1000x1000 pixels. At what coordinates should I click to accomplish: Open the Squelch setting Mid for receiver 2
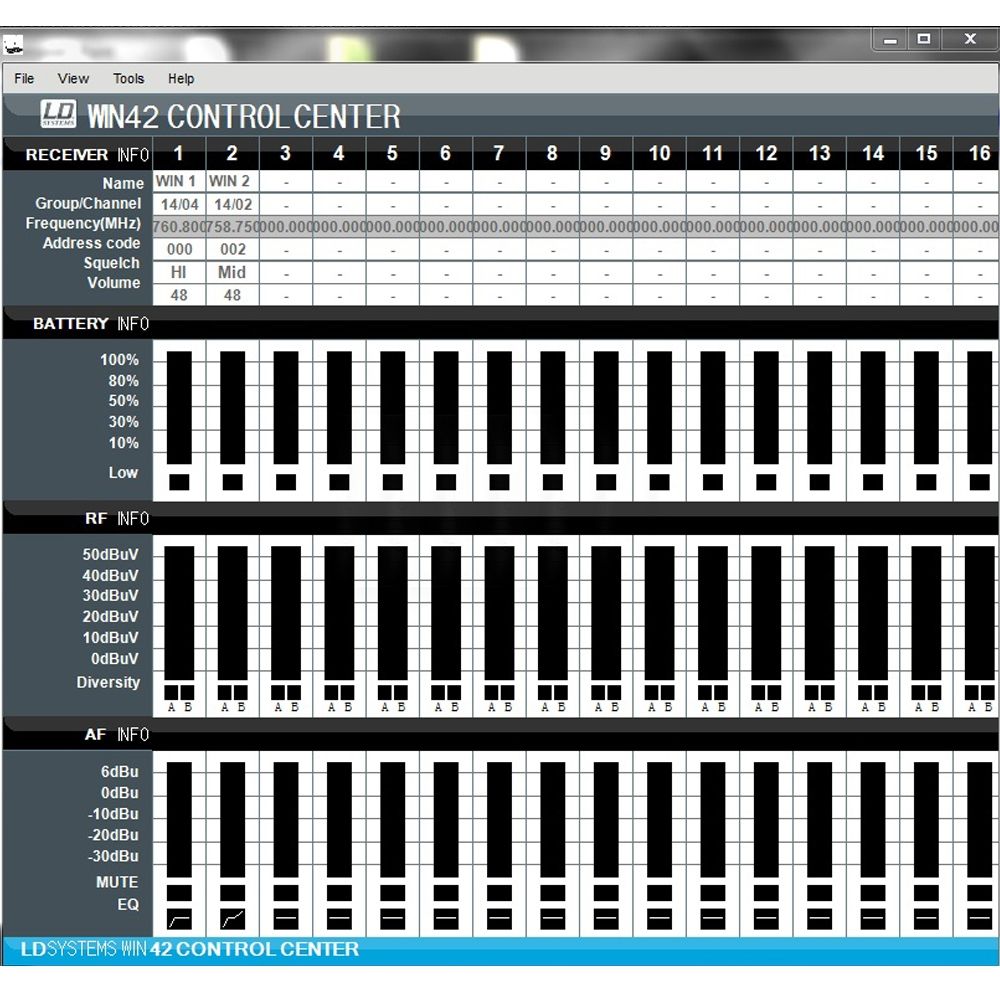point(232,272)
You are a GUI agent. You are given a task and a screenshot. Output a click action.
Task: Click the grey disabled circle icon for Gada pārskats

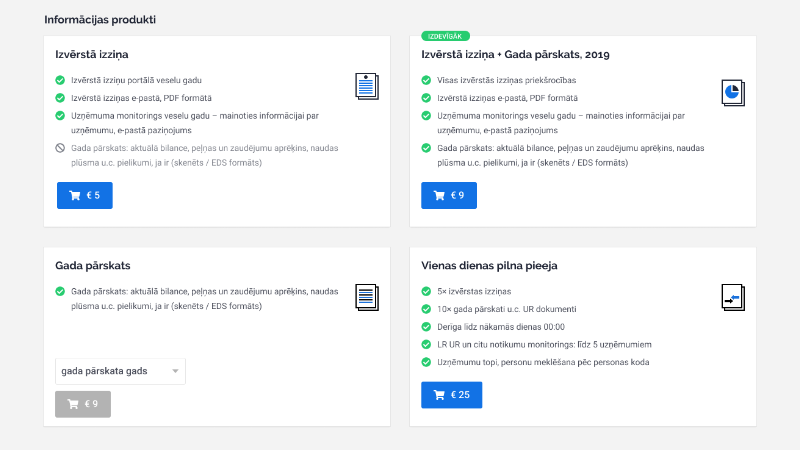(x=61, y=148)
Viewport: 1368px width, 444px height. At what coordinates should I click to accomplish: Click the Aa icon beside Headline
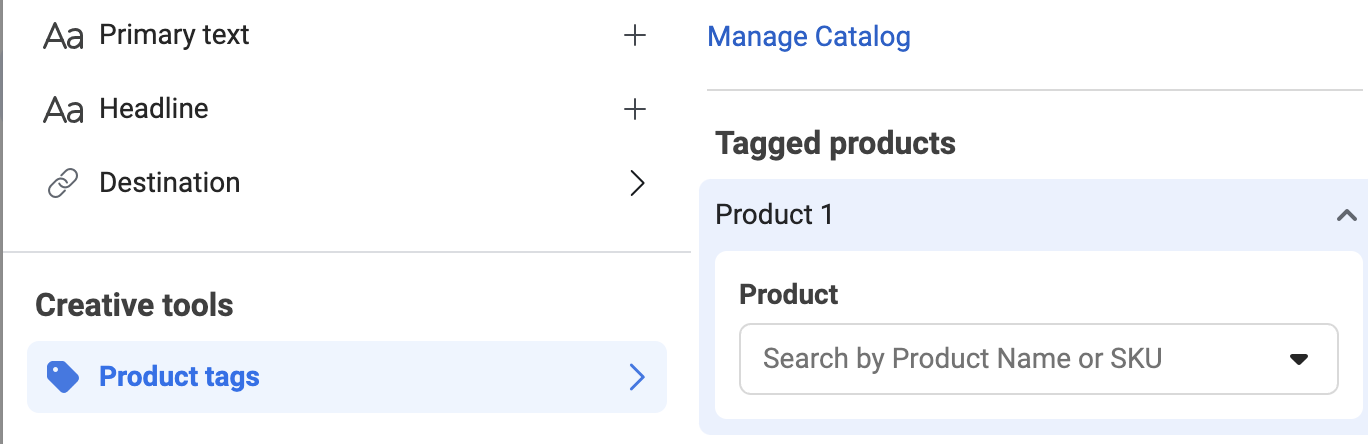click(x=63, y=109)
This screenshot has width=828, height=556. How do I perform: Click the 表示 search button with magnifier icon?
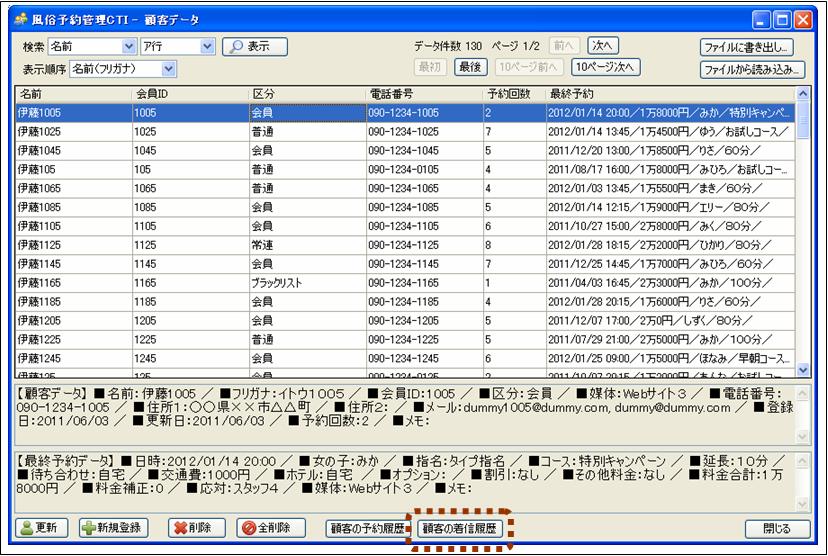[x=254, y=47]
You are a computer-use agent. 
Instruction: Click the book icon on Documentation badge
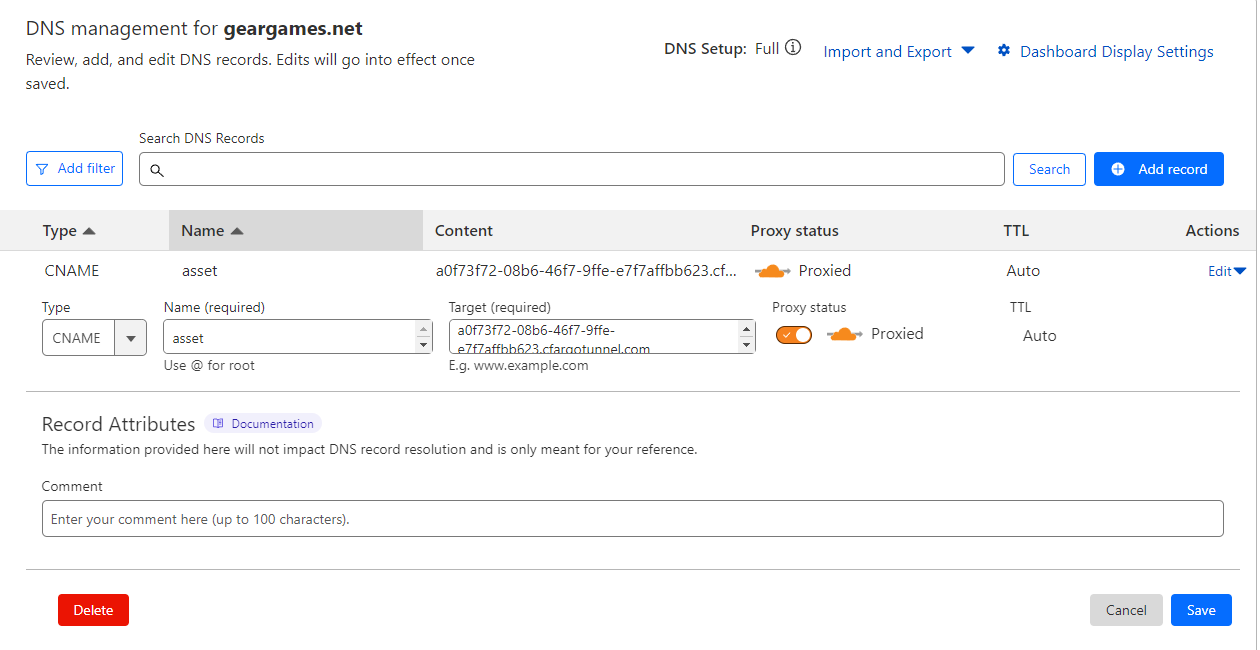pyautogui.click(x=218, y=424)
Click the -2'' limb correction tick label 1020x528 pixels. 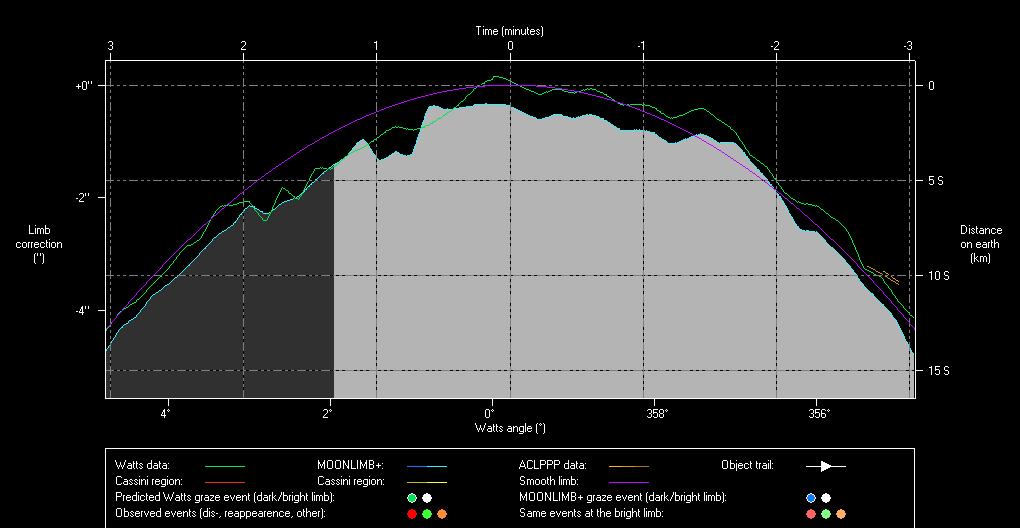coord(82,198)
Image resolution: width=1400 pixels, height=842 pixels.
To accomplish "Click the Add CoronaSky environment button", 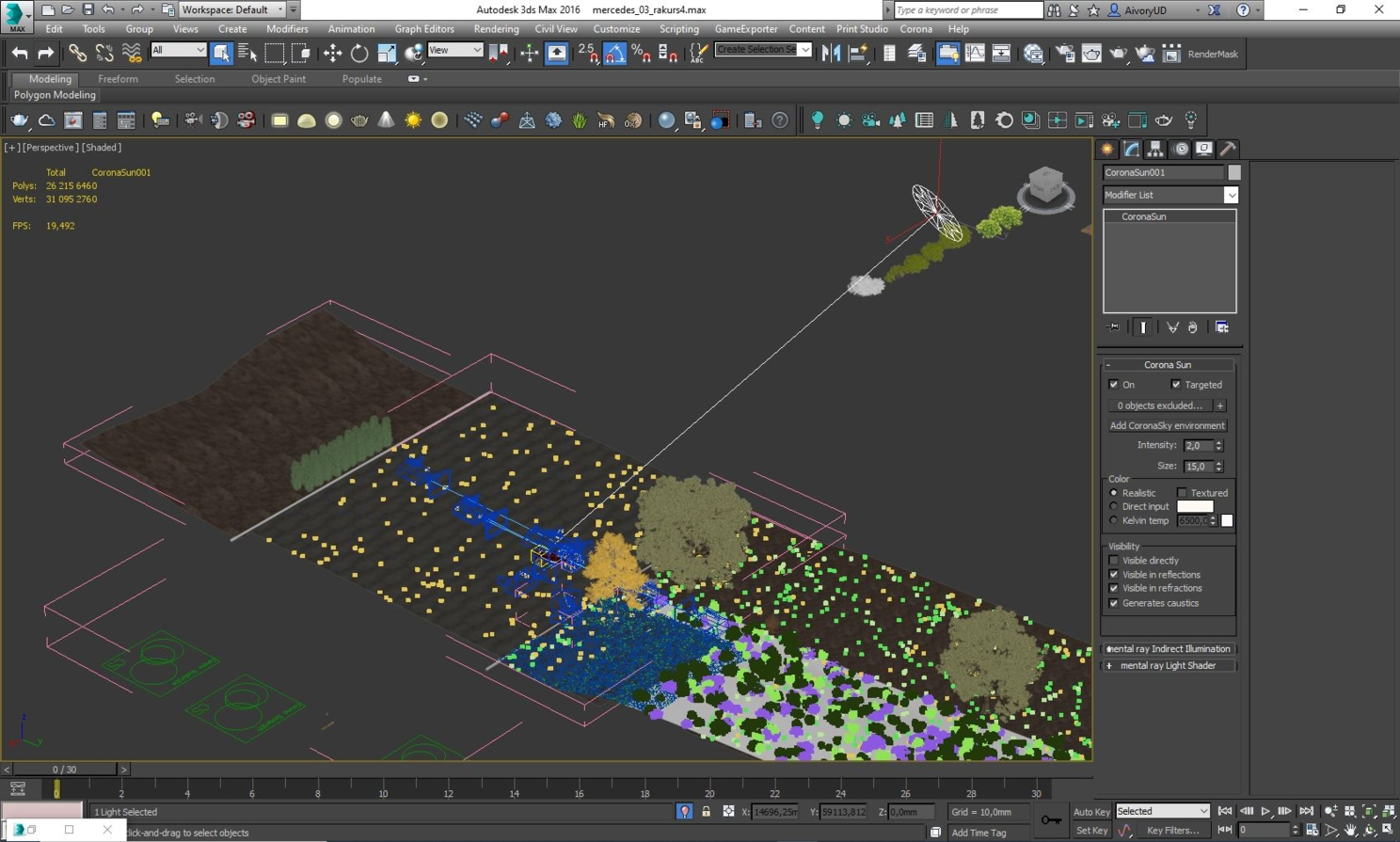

★ ★ ★ ★

Do not include the pictures. Quote only the lines from the line with "Image resolution: width=1400" through the end of the material, both ends included, exactly.

Your solution |
Image resolution: width=1400 pixels, height=842 pixels.
To accomplish "Click the Add CoronaSky environment button", 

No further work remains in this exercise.